If there is a way to specify a sandbox when looking for names and getting the pids that would work perfectly.

nedsociety commented 3 years ago

I believe it's possible to filter pids if sandbox name is given (like sbie.listpids('testpy') should work), though I need to test it.

OTOH I'm not sure if you could fetch the names of all sandboxes that are currently active, so for example taking sandbox_information in your example, or Kill all notepads from sandbox prefixed with 'mysandbox_'. won't be trivial.

nubonics commented 3 years ago

If I have more than that I need to kill, as long as I can find them individually and kill one by one, this would be perfect. I think this also might be useful to others [this functionality]

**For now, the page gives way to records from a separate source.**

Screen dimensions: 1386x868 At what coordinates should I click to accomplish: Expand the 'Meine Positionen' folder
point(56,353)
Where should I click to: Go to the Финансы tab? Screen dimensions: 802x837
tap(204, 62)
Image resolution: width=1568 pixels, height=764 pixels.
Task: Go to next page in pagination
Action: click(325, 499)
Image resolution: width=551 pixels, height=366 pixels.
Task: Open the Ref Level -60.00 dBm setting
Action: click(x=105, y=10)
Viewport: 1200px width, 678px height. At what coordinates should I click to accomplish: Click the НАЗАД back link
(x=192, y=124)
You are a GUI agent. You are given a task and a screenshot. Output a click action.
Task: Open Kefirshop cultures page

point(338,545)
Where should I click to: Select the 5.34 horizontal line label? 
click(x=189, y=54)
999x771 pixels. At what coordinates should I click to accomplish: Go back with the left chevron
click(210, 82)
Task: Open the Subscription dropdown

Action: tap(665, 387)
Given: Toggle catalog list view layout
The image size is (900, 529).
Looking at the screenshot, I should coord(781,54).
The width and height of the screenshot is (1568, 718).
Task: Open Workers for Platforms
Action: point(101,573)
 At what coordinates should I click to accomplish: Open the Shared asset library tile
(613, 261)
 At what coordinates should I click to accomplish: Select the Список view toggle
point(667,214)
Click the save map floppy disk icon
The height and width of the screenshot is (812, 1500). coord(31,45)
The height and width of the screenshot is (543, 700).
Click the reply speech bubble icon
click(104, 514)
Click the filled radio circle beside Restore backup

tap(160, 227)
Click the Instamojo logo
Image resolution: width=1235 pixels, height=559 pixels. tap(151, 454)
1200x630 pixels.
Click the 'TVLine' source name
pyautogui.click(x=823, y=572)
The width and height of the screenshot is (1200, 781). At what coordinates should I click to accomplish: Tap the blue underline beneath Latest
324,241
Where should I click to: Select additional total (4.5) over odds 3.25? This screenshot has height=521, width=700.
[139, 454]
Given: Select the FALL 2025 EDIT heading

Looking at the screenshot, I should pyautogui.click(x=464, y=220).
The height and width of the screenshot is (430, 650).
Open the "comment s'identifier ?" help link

killing in bulk isnt required, but killing a specific program from a specific sandbox is definitely what im after. You would definitely be doing me a solid if you could implement this somehow

:D :D :D

nedsociety commented 3 years ago

listpids() added in the latest commit. If you still have a problem, let me know 😉

AlexeyArtemev commented 2 years ago

listpids() is not working when an executed process is terminated, yet there's another process created by it. For example, if you open an app and it opens another app and terminates itself, listpids will not be able to show you the child app's PID

nedsociety commented 2 years ago

@AlexeyArtemev Seems working fine for me:

>>> import sandboxie
>>> sbie=sandboxie.Sandboxie()
>>> # Ran cmd in DefaultBox
>>> sbie.listpids('DefaultBox')
[451716, 477484, 440748]
>>> # Ran notepad from cmd
>>> sbie.listpids('DefaultBox')
[451716, 477484, 440748, 445648]
>>> # Closed cmd
>>> sbie.listpids('DefaultBox')
[451716, 440748, 445648]

Is there a repro step for your issue?